Süddeutsche Zeitung

Langstrecke mit dem E-tron:Mit dem Elektro-Audi in der Ladewüste

Tausend Kilometer im Audi E-tron zeigen: Die Elektromobilität auf Langstrecken ist oft Glückssache - wenn man keinen Tesla hat. Im Notfall hilft nur die Telefon-Hotline.

Da hilft kein Ziehen und Knöpfe drücken. Die Ladesäule weigert sich seit 45 Minuten beharrlich, das Kabel herzugeben. Pure Verzweiflung an einem Samstagmorgen im Nieselregen, trotz der Telefonseelsorge: "Sollen wir Ihnen das Kabel zuschicken?", lautet die ernst gemeinte Frage des Mitarbeiters der Hotline.

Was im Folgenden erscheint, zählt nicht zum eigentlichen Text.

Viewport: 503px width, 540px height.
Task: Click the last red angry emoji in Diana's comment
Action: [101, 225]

Aber es hilft ja nichts. Das Ladekabel des Audi E-tron wird zur Wegfahrsperre - wenn man das teure Teil, das den Energienachschub sichert, nicht an der Ladesäule auf dem Parkplatz einer Gärtnerei in einem kleinen Ort am bayerischen Untermain zurücklassen möchte.

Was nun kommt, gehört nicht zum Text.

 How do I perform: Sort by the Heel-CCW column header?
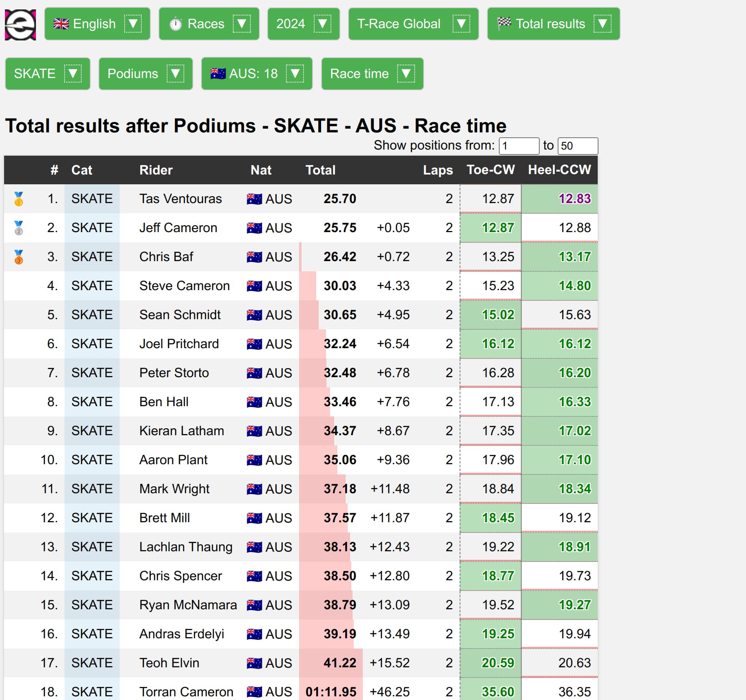559,170
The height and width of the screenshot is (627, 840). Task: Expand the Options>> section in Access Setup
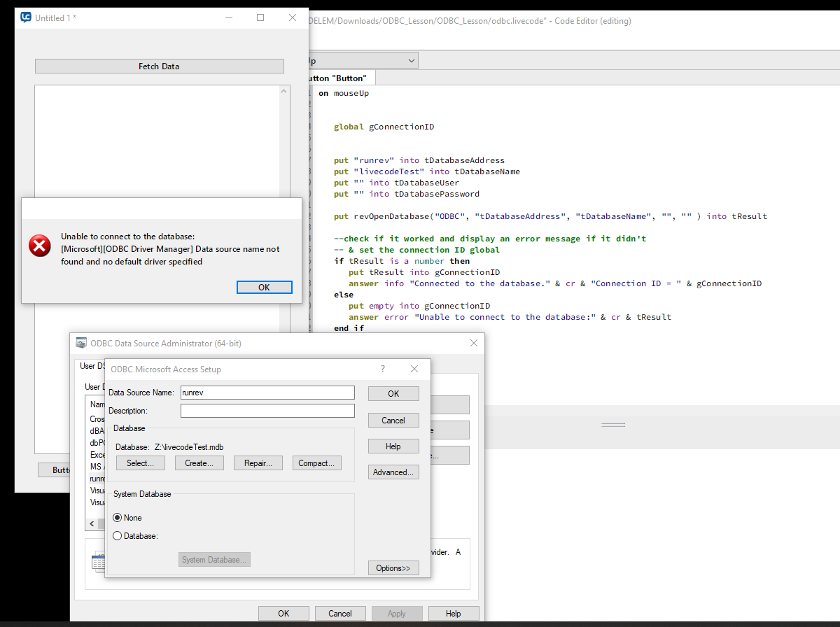393,568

Dabei war die Intention dieser Langstreckentour mit dem Elektro-Flaggschiff von Audi eine andere: Der Test sollte zeigen, ob am Ende doch alles nicht so schwierig ist mit dieser E-Mobilität. Vorurteile, Schauermärchen aus der Welt der Verbrennerlobby, die sich in der Praxis als haltlos erweisen. Mehr als 20 000 Ladepunkte allein in Deutschland will Audi mit seiner Ladekarte abdecken. Was soll da schiefgehen?

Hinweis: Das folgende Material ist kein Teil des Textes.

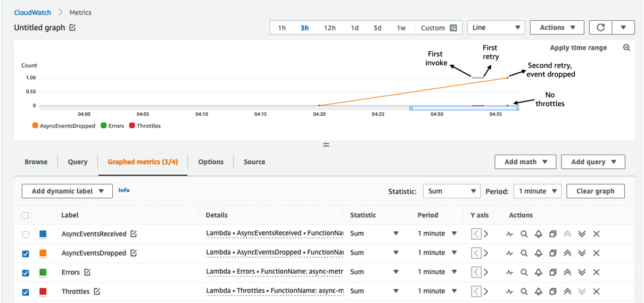
Task: Edit the AsyncEventsDropped label pencil icon
Action: (x=134, y=253)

Doch dann steht er da, der 106 000-Euro-Premiumwagen, umringt von Schaulustigen, die eigentlich nur ein paar Pflanzen für den Vorgarten kaufen wollen. Der Akku ist voll, doch an eine Weiterfahrt ist nicht zu denken. Nach rund tausend Testkilometern und vier Ladestopps lernt man, am besten nicht nach den Gründen zu fragen, warum irgendetwas an einer Ladesäule nicht funktioniert. Warum sich das Kabel nicht entriegeln lässt, weiß auch der freundliche Mann an der Hotline nicht. Was er jedoch weiß: Seine Kollegen, die das Kabel aus den Fängen der Säule befreien könnten, fangen erst um zehn Uhr an zu arbeiten. Leider ist es erst kurz nach neun. Schließlich kommt er auf die Idee, die Säule per Ladekarte zurückzusetzen. Irgendwann macht es tatsächlich "Klack" und das Kabel lässt sich abziehen. Wer einen dringenden Termin hat, sollte lieber nicht auf eine öffentliche Ladesäule setzen.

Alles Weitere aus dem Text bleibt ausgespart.